We have a Fisher forecasting code available to use - David Alonso's GoFish code, that includes all of these measurements, including correlations with CMB lensing. The nuisance parameters it includes are galaxy biases for the clustering, and multiplicative biases for the shear. It also includes photo-z uncertainty, some intrinsic alignment uncertainty, and some accounting for baryonic effects.
Currently it spits our 'standard' DE parameters w0-wa, as well as curvature, neutrino mass etc. Here is a plan:
1. Jo's student Siddharth will use GoFish code to compare w0-wa errors for Planck+DESI-BAO+LSST-clustering versus Planck+S4+DESI-BAO + LSST-clustering (including all the cross-correlations and free galaxy bias parameters), and Planck+DESI-BAO + LSST-shear versus S4+DESI-BAO LSST-shear. These two tests will demonstrate the impact of adding S4 to the currently-funded experiments. The impact of S4 is expected to be a better handle on the bias parameters, and an extra higher-redshift slice.
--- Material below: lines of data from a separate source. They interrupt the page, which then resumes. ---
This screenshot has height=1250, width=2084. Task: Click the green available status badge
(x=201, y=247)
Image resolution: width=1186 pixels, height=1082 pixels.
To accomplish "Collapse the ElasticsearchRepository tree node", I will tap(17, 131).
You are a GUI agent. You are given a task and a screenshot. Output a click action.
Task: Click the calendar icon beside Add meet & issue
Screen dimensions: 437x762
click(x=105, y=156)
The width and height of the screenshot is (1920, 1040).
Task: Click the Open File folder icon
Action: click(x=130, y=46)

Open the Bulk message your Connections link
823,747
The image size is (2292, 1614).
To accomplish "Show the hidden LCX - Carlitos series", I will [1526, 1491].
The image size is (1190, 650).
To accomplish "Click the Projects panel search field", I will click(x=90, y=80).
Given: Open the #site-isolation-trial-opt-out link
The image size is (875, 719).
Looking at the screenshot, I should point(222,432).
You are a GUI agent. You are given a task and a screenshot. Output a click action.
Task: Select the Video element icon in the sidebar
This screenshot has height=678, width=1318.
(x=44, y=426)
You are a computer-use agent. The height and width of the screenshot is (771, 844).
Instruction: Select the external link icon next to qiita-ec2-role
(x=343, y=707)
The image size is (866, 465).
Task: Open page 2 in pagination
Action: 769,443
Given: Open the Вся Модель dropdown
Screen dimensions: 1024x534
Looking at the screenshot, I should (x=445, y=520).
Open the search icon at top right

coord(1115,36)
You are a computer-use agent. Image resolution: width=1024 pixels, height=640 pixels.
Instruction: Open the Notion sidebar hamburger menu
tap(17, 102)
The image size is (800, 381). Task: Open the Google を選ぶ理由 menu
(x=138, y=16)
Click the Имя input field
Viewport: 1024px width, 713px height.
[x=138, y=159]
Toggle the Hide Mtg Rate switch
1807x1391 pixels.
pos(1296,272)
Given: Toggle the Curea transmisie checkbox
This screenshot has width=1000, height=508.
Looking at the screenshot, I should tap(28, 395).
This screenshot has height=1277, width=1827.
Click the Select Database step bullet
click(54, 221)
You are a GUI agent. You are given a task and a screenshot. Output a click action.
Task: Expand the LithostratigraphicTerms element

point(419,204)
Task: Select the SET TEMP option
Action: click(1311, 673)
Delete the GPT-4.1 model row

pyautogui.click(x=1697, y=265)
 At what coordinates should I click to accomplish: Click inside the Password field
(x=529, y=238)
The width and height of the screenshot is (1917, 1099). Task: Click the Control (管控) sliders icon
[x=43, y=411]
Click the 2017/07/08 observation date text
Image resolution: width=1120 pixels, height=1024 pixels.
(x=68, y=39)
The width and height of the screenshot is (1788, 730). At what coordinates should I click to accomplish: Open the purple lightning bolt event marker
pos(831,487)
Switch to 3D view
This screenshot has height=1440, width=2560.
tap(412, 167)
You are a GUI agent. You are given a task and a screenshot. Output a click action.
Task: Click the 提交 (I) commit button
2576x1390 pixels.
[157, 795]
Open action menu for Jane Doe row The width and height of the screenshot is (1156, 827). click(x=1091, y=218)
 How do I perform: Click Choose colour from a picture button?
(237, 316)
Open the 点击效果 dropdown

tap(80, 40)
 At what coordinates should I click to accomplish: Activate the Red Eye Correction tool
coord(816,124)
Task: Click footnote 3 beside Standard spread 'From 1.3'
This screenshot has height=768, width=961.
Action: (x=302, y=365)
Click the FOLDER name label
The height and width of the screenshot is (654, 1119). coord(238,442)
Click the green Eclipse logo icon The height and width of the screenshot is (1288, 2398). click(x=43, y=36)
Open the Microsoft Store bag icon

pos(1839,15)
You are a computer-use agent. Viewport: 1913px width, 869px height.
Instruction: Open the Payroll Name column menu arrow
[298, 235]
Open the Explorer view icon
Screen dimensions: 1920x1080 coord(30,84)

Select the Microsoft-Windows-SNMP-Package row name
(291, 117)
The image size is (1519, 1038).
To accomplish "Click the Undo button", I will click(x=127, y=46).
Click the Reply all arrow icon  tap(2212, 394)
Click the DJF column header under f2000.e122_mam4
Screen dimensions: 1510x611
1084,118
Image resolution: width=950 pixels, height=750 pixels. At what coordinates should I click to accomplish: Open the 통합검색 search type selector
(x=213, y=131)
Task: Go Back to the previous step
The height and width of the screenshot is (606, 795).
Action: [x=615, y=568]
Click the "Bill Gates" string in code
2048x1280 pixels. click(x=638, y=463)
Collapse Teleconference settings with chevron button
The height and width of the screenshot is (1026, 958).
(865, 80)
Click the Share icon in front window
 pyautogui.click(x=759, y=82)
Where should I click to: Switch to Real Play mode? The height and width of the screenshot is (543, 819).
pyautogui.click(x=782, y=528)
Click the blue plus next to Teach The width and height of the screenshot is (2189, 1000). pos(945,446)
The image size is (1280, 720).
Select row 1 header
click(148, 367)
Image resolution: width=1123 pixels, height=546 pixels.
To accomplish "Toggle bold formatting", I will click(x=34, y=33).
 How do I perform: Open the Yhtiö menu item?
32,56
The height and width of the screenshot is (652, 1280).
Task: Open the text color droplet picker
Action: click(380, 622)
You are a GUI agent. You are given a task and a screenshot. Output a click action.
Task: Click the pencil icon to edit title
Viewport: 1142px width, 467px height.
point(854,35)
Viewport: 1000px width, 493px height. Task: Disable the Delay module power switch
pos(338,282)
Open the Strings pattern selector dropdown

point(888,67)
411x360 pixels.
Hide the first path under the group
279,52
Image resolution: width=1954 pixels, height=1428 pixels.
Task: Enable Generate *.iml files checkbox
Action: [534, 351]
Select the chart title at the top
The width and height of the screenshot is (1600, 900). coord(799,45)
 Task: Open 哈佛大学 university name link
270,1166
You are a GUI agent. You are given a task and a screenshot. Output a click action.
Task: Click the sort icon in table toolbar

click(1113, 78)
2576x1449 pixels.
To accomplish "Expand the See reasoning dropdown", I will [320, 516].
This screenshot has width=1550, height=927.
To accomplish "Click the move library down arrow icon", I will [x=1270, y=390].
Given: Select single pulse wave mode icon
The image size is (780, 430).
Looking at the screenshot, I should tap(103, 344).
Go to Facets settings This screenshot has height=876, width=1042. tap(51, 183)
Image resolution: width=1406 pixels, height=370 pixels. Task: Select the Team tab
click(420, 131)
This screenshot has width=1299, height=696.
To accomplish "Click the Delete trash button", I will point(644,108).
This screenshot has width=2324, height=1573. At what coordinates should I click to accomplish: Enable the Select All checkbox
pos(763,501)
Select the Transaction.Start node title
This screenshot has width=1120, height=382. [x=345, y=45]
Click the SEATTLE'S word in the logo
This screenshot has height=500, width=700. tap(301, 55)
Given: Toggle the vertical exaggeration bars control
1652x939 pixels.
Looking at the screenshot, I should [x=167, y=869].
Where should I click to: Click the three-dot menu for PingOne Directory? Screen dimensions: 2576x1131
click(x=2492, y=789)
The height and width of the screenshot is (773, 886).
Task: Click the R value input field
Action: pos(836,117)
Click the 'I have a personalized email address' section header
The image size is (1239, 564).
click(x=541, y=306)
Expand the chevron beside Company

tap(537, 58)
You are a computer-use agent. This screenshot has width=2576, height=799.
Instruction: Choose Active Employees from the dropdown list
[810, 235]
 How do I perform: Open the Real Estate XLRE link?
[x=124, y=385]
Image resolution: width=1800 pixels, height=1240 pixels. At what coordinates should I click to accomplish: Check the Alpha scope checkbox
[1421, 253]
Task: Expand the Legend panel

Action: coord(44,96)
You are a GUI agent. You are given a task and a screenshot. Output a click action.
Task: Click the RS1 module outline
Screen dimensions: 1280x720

2. Mat Madhavacheril will adapt that code to spit out sigma8(z) like for clusters, instead of w0-wa, as we expect to see a stronger effect of the contribution of CMB lensing at high redshift.
Note - aware that many others in the S4 lensing and DE groups have similar codes and alternative routes to doing this. Other contributions on this front welcome!